第1ケージにはエヴァンゲリオン初号機が保管されていたはずだ。

何の予備知識もなしに、子供をあんな物に突き合わす赤木リツコの思考に若干の憤りを禁じえなかった。



「あの、田中さん」


「ん?なんだい?」


「上にいた時と違って、あんまり人と会わないですね」


「ああ、大抵の職員は上の建物で仕事をしてるからね。
 ここは研究室や実験場がほとんどでみんなそこに篭ってるから。
 俺も滅多にここへは来ないよ」



実際に地下に降りるまでに何人もの職員とシンジ達は顔を合わせている。

シンジとすれ違う人間が一様に自分の顔を凝視し、中には哀れみの表情で見つめる者までおり、ずっと居心地の悪さを感じていた。

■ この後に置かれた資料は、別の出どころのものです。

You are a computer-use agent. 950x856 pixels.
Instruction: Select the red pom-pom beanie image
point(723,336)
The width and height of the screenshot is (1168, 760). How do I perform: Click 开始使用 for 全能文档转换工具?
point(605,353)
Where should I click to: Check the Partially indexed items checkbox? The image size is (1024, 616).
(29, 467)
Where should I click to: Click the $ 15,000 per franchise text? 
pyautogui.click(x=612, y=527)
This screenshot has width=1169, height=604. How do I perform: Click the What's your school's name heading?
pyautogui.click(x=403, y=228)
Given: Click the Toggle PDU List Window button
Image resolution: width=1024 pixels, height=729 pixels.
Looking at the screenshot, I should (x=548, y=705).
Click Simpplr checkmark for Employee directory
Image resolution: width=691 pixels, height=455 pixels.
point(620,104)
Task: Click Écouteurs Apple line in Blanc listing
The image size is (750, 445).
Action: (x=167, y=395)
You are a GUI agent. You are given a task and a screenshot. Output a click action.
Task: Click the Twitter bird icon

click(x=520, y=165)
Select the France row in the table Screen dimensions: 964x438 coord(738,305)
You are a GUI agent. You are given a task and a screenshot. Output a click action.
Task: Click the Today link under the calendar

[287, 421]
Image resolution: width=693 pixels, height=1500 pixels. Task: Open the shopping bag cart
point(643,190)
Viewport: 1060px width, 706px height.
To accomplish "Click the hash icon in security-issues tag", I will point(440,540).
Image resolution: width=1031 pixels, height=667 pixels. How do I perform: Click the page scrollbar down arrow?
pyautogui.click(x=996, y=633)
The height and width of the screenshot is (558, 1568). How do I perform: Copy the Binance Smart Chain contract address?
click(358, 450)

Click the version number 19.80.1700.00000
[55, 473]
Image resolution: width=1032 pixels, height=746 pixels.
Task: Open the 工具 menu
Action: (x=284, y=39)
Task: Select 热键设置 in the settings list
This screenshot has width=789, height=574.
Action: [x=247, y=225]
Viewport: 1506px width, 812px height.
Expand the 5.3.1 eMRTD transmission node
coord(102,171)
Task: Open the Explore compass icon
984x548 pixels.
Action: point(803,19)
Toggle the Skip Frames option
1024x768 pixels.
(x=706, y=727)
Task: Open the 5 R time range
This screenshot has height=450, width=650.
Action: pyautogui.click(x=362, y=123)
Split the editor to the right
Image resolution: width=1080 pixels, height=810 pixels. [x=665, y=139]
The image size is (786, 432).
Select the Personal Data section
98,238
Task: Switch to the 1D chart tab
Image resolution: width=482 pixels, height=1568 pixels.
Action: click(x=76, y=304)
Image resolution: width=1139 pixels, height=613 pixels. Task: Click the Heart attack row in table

しばらく迷路のように入り組んだ通路を進んだところで田中が立ち止まった。



「シンジ君、着いたよ」



通路を突き当たった先には”EVA01 FIRST CAGE”と書かれた巨大で頑丈そうなゲートがそびえていた。

田中はゲートの横に取り付けられている内線に自らのIDカードを通すと受話器を取り上げる。



「保安諜報部の田中です。
 サードチルドレンをお連れしました」


「開けるわ、入って」



スピーカーから赤木リツコの声が響くと同時に、巨大なゲートが襖でも開けたかのようにすんなりと開いた。